Wolverine Wildcat is a wooden roller coaster at Michigan's Adventure, an amusement park near Muskegon, Michigan. It first opened in 1988 before Cedar Fair purchased the park. It is located in Timbertown, near the Timbertown Railway Station. It was the commonly referred to as the most thrilling ride at Michigan's Adventure until Shivering Timbers was built in 1998. The ride has a double out and back layout that is loosely based on the former Wildcat at Coney Island. Wolverine Wildcat celebrated its 30th year at Michigan's Adventure in 2018, which was also Shivering Timbers' 20th anniversary and Thunderhawk's 10th anniversary.

Although various amusement rides and other coasters had been added to the park, the introduction of this coaster signaled a move into the big leagues along with a name change from Deer Park Funland to Michigan's Adventure. The coaster was designed by Curtis D. Summers and built by the Dinn Corporation. It was the first new project for the duo Dinn & Summers, who would go on to build an additional nine coasters over the next four years.

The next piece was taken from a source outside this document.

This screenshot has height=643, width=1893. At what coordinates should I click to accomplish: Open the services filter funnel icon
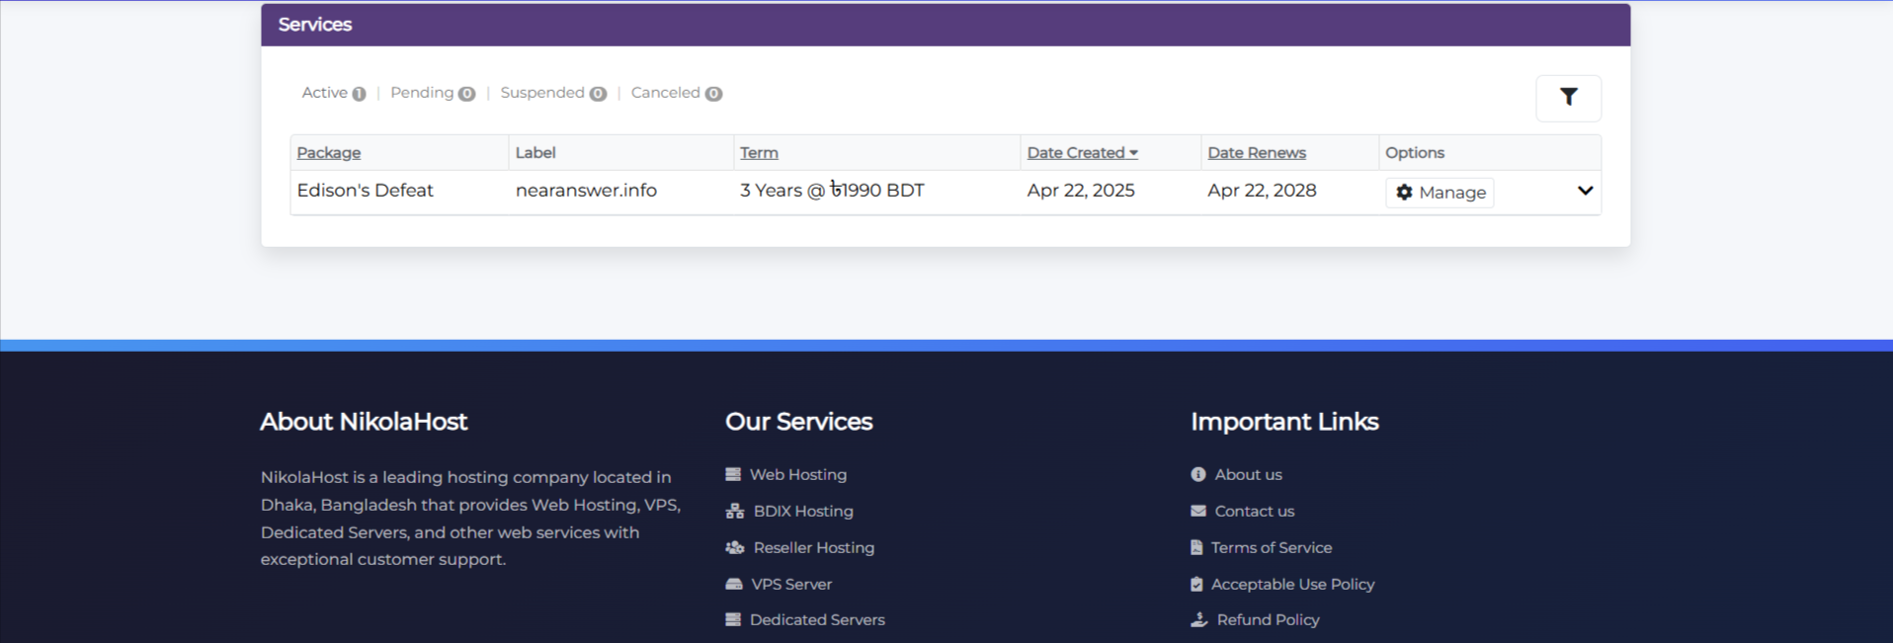(1568, 97)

The coaster is now mainly worked on by Martin & Vleminckx through multiple reconstruction and retracking projects in order to smoothen it out and give a better total ride experience.

Wolverine Wildcat is one of only two roller coasters at Michigan's Adventure with manual brakes. Brakes must be opened and closed with buttons. The only other roller coaster with manual brakes is Zach's Zoomer.